Most surprisingly, Lloyd-Smith said, the combination of the defective virus with the normal virus was "more fit" than the normal dengue virus alone.
 
"What we have shown is that this defective virus, which everyone had thought was useless or even detrimental to the fitness of the functional virus, actually appears to have made it better able to spread," he said. "Ruian [Ke] calculated that the defective virus makes it at least 10 percent more transmissible, which is a lot. It was spreading better with its weird, defective cousin tagging along than on its own.
 
"This study has shown that the functional virus and defective virus travel in unison. The two transmit together in an unbroken chain, and that's not just a matter of getting into the same human or the same mosquito — they need to get into the same cell inside that human or mosquito in order to share their genes and for the defective version to continue 'hitchhiking.' We are gaining insights into the cellular-level biology of how dengue is infecting hosts. It must be the case that frequently there are multiple infections of single cells.
 
"Ruian showed the defective virus appeared one to three years before these major epidemics," Lloyd-Smith added. "One could imagine that if you build an understanding of this mechanism, you could measure it, see it coming and potentially get ahead of it."
 
Might defective viruses play a role in the transmission of influenza, measles and other diseases?
 
"There are a few signs that this phenomenon may be happening for other viruses," Lloyd-Smith said. "We may be cracking open the book on the possible interactions between the normal, functional viruses and the defective ones that people thought were just dead-ends.

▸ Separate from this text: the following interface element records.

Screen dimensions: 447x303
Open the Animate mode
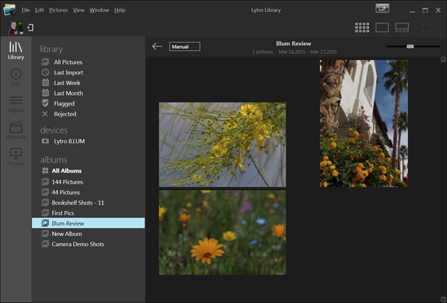point(15,131)
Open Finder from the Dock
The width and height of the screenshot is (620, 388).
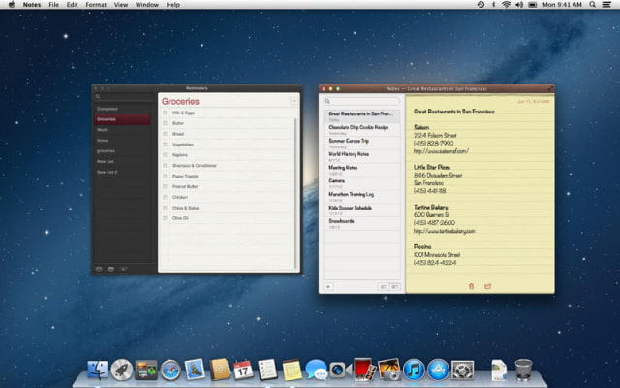(x=98, y=370)
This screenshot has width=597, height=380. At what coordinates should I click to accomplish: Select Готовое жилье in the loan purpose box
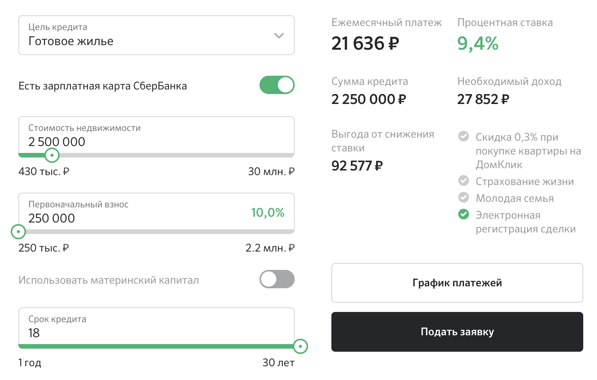point(71,41)

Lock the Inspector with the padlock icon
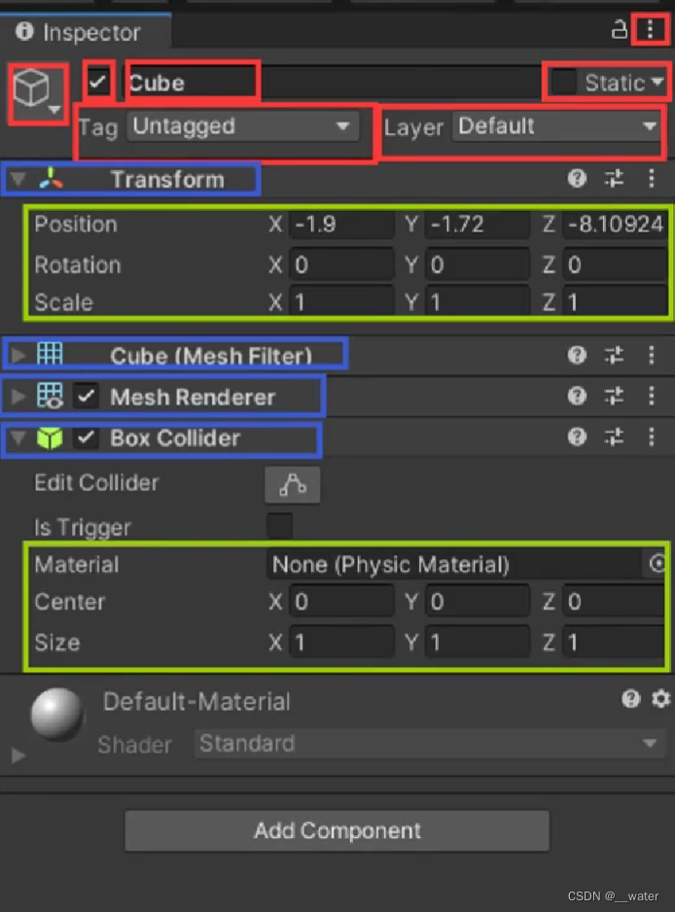point(620,29)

These supposedly meaningless viruses may be having a positive impact — positive for the virus, not for us. There is great variation, year to year, in how large dengue epidemics are in various locations, and we don't understand why. This is a possible mechanism for why there are large epidemics in some years in some places. We need to keep studying this question."
 
The research points to implications for how mutations might allow a new non-human virus to become a human virus.
 
"Different strains of a virus with different genetic properties may be interacting more frequently than we thought," said Lloyd-Smith, who studies how ecology, evolution and epidemiology merge to drive the emergence of new pathogens, including new strains with important properties like drug resistance.
 
Why would a defective virus increase transmission of a disease?
 
Lloyd-Smith offers two hypotheses. One is that the presence of the defective virus with the functional virus in the same cell makes the functional virus replicate better within the cell by some unknown mechanism. "It might give the virus a bit of flexibility in how it expresses its genes and may make it a bit more fit, a bit better able to reproduce under some circumstances," he said.
 
A second idea is that the defective virus may be interfering with the disease-causing virus, making the disease less intense; people then have a milder infection, and because they don't feel as sick, they are more likely to go out and spread the disease.
 
"Normally, biologists test for how well a virus can replicate in a cell, but what we have shown here is even a genotype that cannot replicate in a cell can have an impact on transmission," Ke said.
 
In conducting the research, Lloyd-Smith and Ke combined genetic sequence analysis with sophisticated mathematical models and bioinformatics.
 
Genetic sequencing technology has "exploded," Lloyd-Smith said, providing a wealth of data on genetic sequences of pathogens and the evolution of viruses, leading to major new insights into the transmission of viruses.
 
"We were able to show that this defective virus transmitted in an unbroken chain across this population for a year-and-a-half," Lloyd-Smith said. "Without gene sequencing, we would not have been able to establish that."
 
The research was federally funded by the National Science Foundation.